Here, the trial court found that the reconciliation provision included in the
agreement was “nominal and ineffectual,” that the agreement provided for a definite
term, and that it did not transfer the risk of non-payment from KCA to Lendr.Online.
But these findings are contrary to the terms of the agreement.

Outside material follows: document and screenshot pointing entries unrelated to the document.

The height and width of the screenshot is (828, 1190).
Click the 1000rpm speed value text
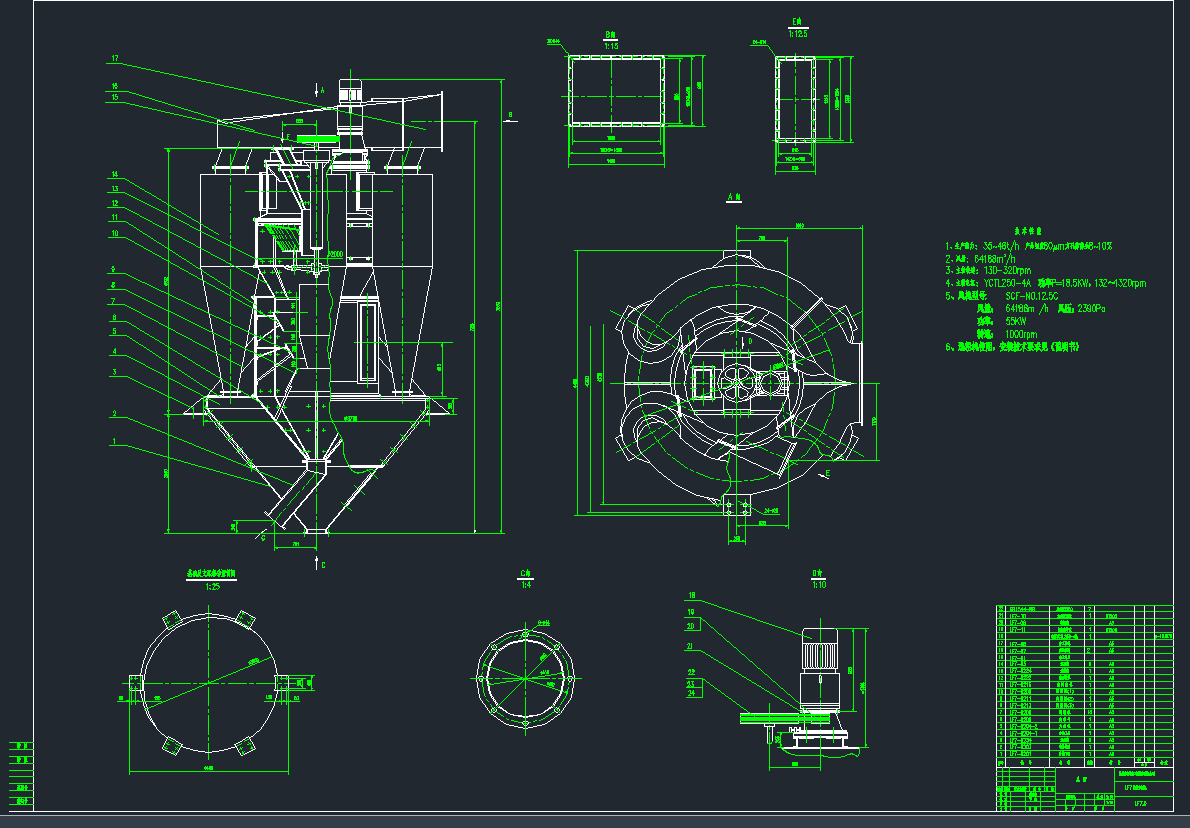coord(998,334)
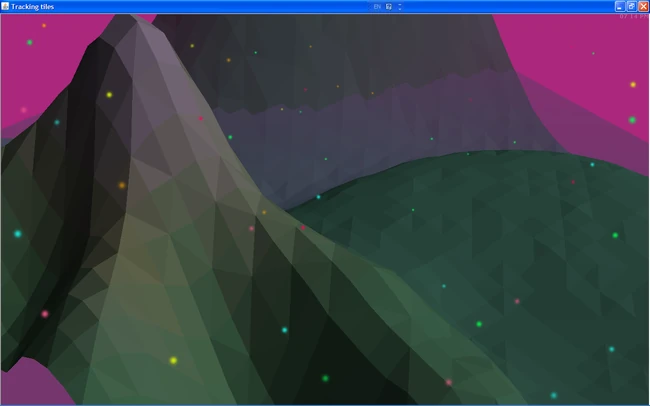Click the green particle in top-left pink sky
This screenshot has width=650, height=406.
(x=30, y=42)
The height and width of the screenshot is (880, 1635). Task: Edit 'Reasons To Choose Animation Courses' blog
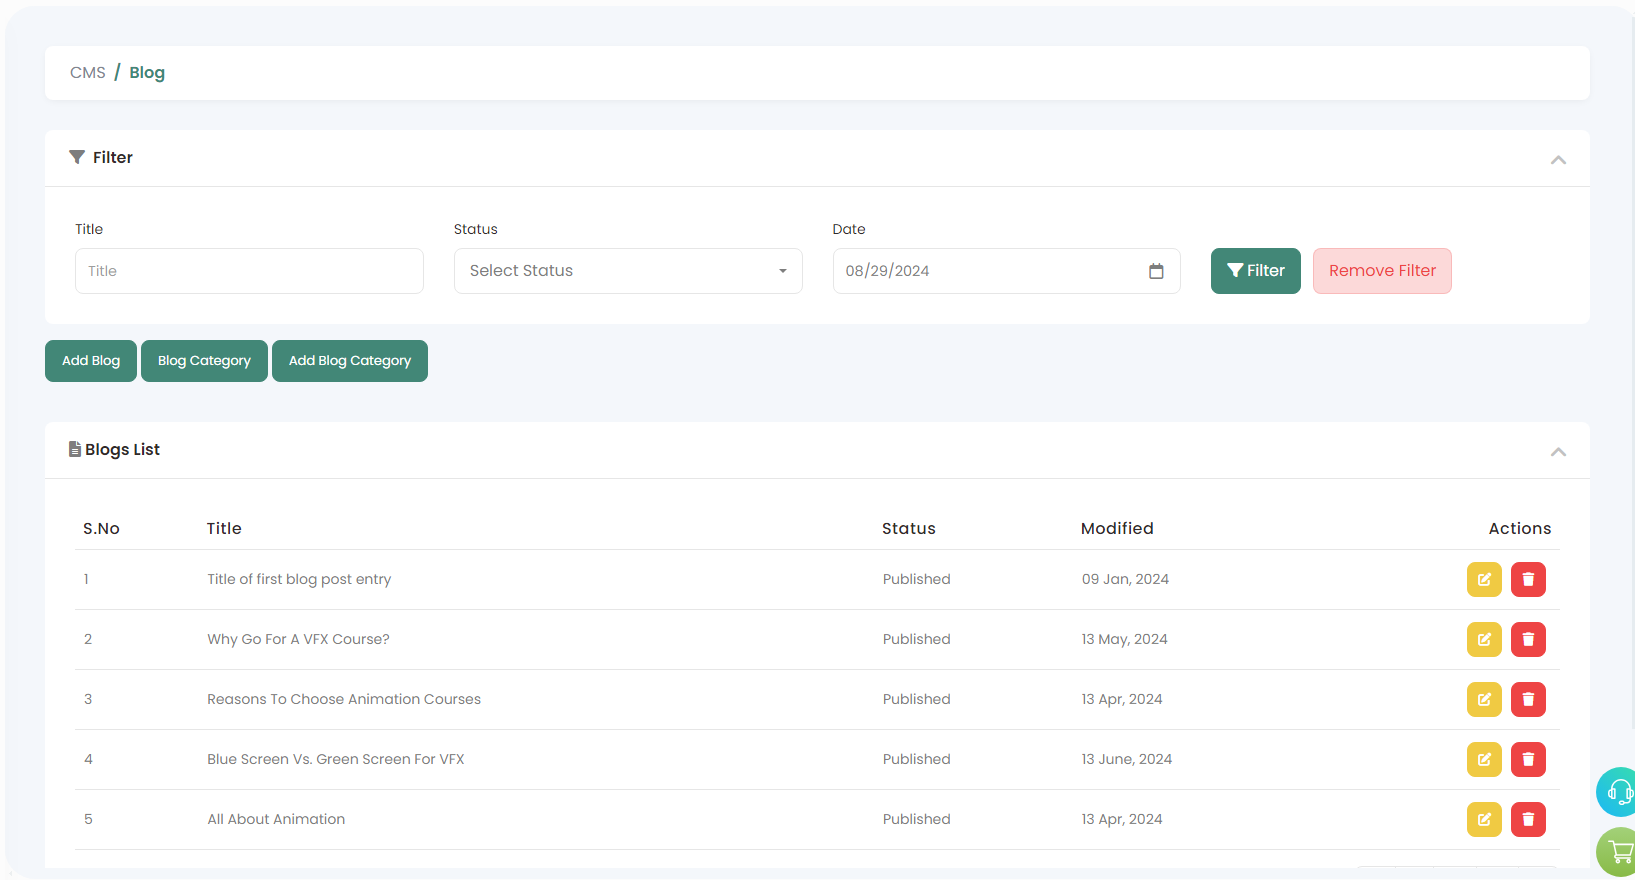[1484, 700]
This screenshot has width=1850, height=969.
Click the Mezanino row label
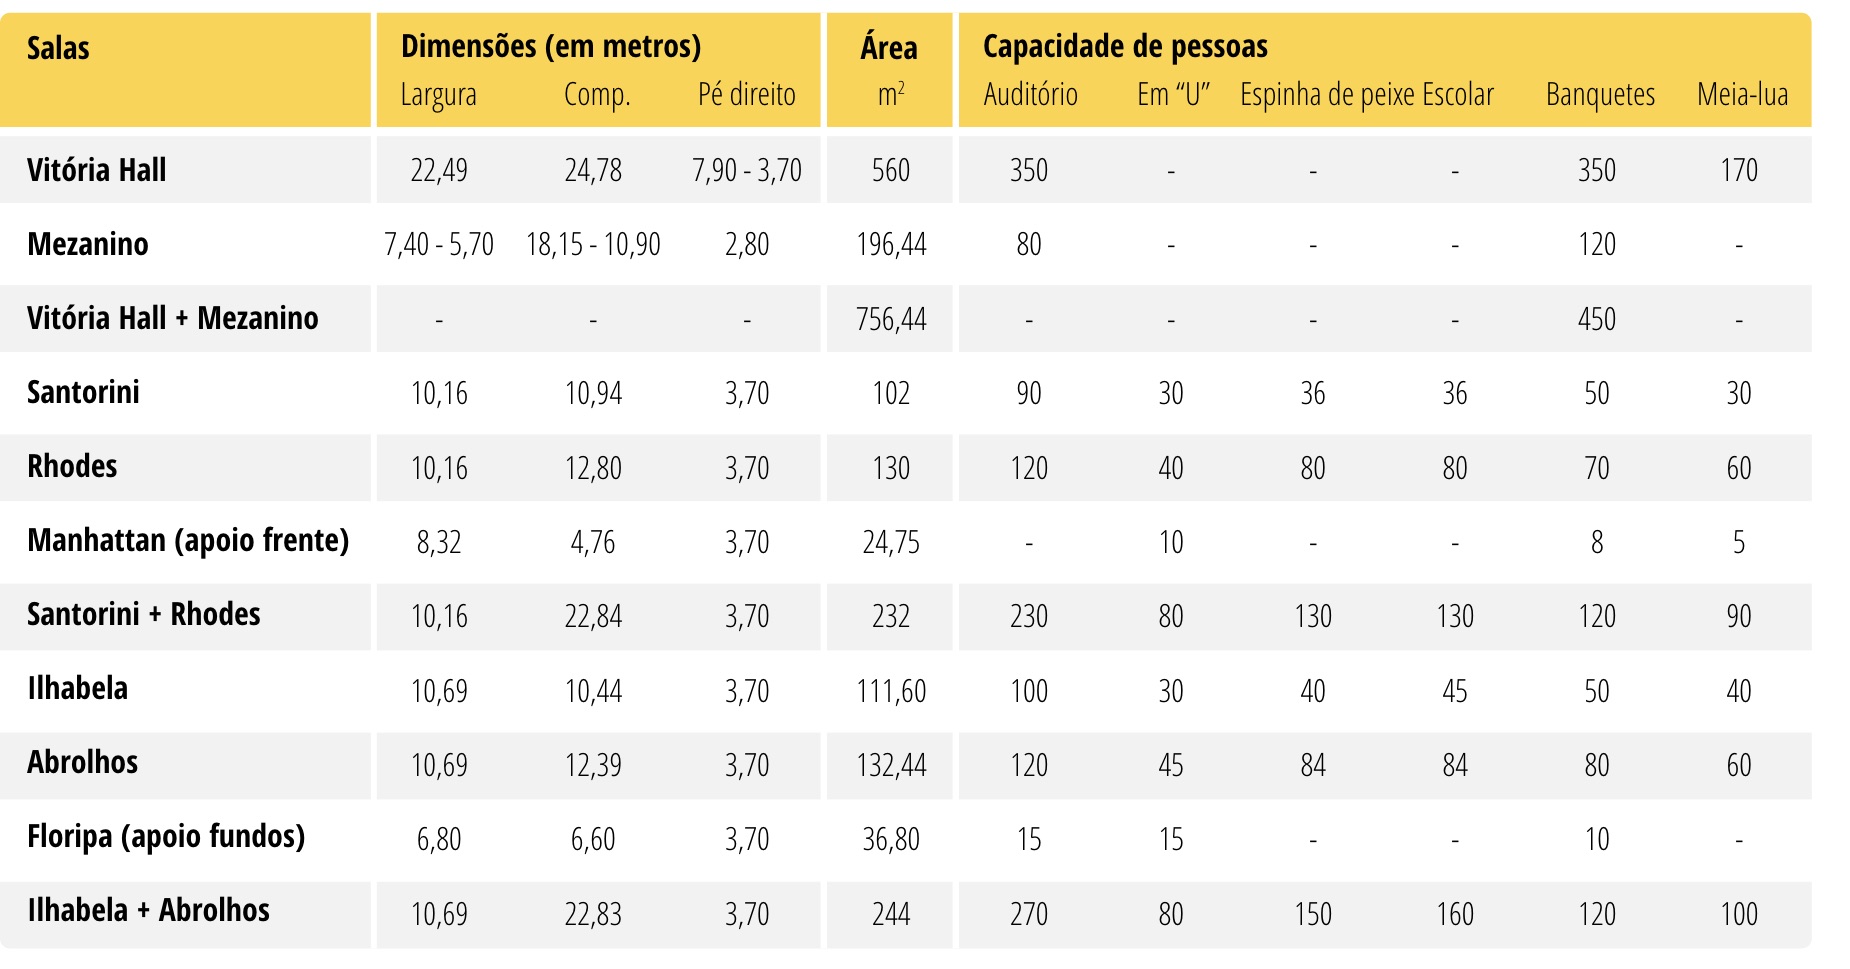click(88, 244)
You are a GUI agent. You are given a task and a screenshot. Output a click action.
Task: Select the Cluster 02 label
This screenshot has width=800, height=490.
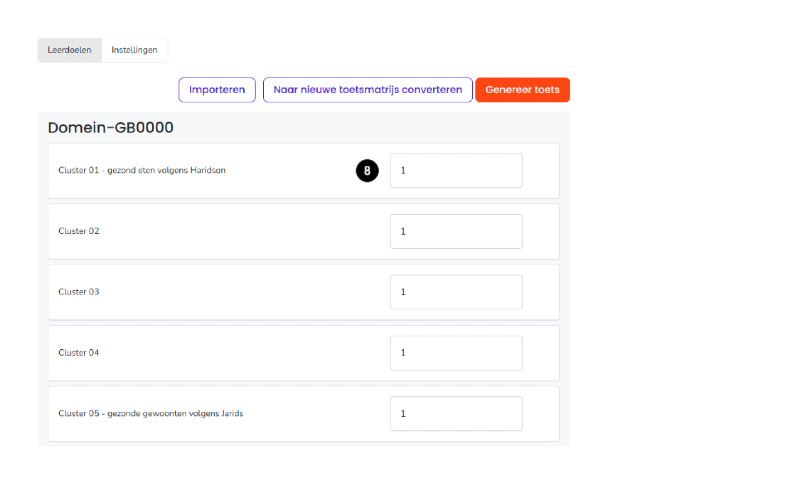(x=79, y=231)
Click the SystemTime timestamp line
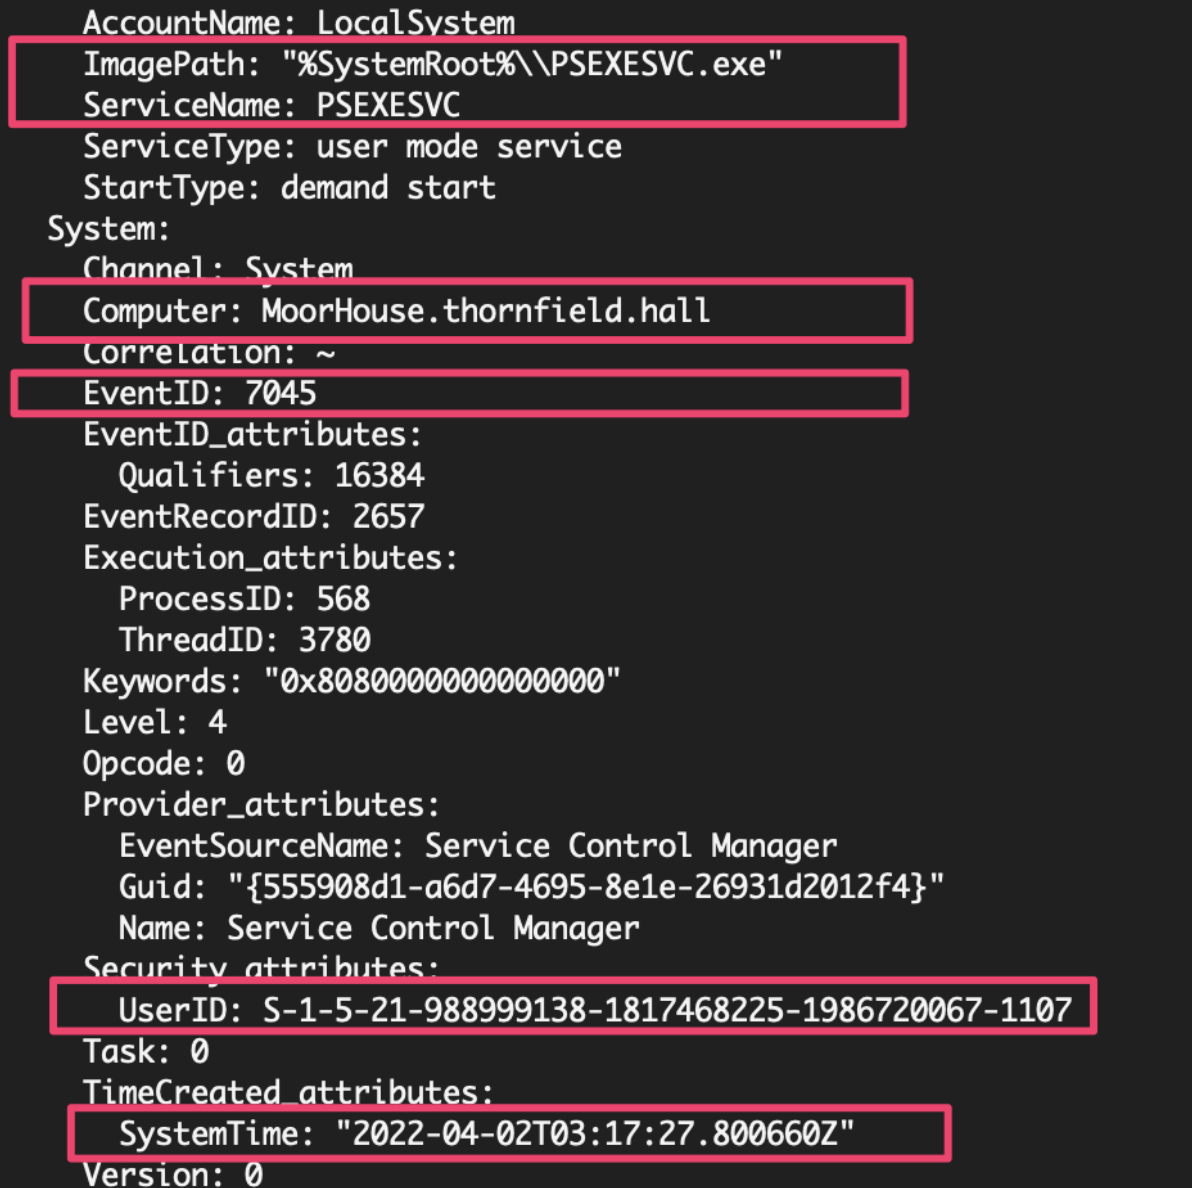Viewport: 1192px width, 1188px height. point(487,1133)
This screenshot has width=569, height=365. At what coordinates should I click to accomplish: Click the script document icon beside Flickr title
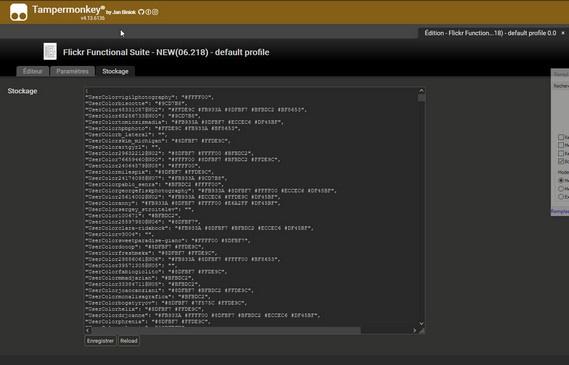click(x=50, y=51)
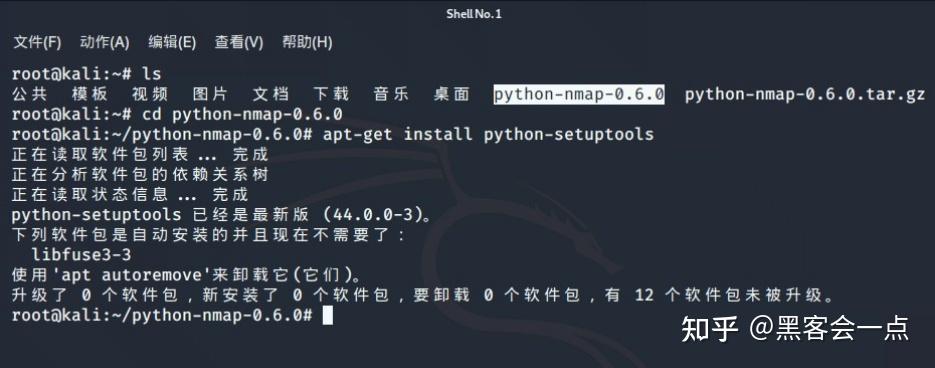Click the libfuse3-3 package name
The height and width of the screenshot is (368, 935).
point(82,255)
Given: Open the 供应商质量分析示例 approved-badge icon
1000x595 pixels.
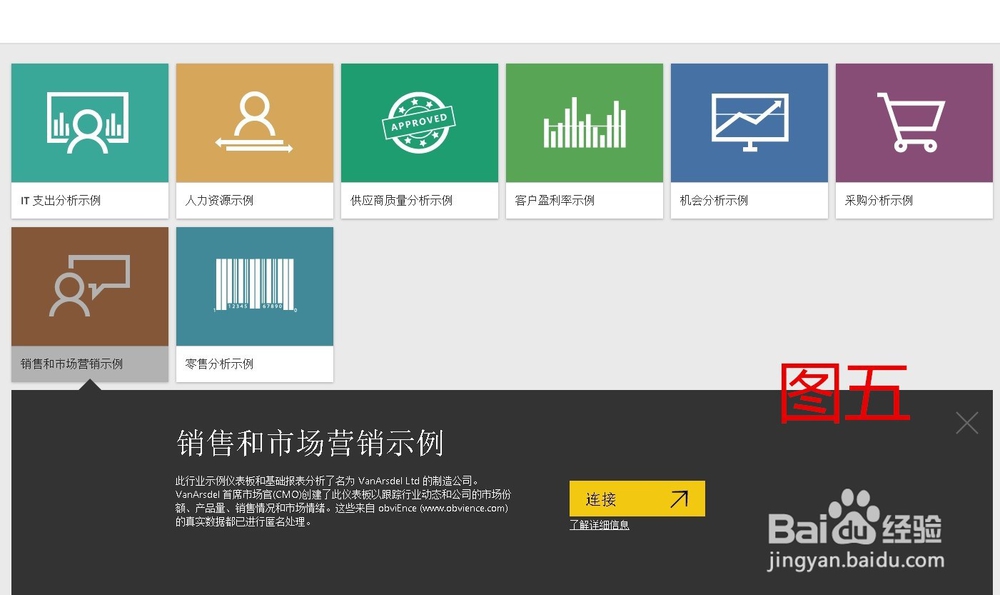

Specifically, the court’s finding that the reconciliation provision was “nominal
and ineffectual” is contrary to not only the terms of the agreement — which provide
a process for reconciliation, or changes to the delivery amount, i.e., the daily payment
amount — but also the payment history, which shows that KCA varied its payment
amounts significantly before Lendr.Online considered it to be in breach of the
agreement. The court’s findings that the agreement contains a set term and does not
9 assign to Lendr.Online the risk of non-payment similarly ignore the agreement terms
specifically providing that there is “no time period during which the Purchased
Amount must be collected” and that if “the full Purchased Amount is never remitted
because [KCA]’s business went bankrupt or otherwise ceased operations in the
ordinary course of business,” KCA would not owe anything to Lendr.Online, so long
as KCA had not otherwise breached the agreement. In light of the specific terms
allowing for reconciliation in the form of changes to the delivery amount, the payment
history showing payments in different amounts, as well as the provisions indicating
that there was no finite term to the agreement and that bankruptcy might extinguish
KCA’s payment obligation, the trial court erred in determining, as a matter of law
based on the pleadings, that Copeland had established that the agreement was a
usurious loan.3 See Principis Cap., 160 NYS3d at 327 (holding that when terms of
agreement provided for adjustment in monthly payments, such that there was no finite
term and no contractual provision establishing that bankruptcy was an event of
default, the trial court should have granted the plaintiff’s motion for summary
3 We express no opinion on whether Copeland could introduce evidence to establish, as a matter of fact, that the agreement was a disguised usurious loan. See generally Abir v. Malky, Inc., 873 NYS2d 350, 353 (59 AD3d 646) (N.Y. App. Div. 2009) (“Whether a transaction constitutes a cover for usury is a question of fact.”). 10 judgment on the defendants’ affirmative defense of usury). Accordingly, we reverse
the trial court’s grant of Copeland’s motion for judgment on the pleadings.
Judgment reversed. Dillard, P. J., and Mercier, J., concur.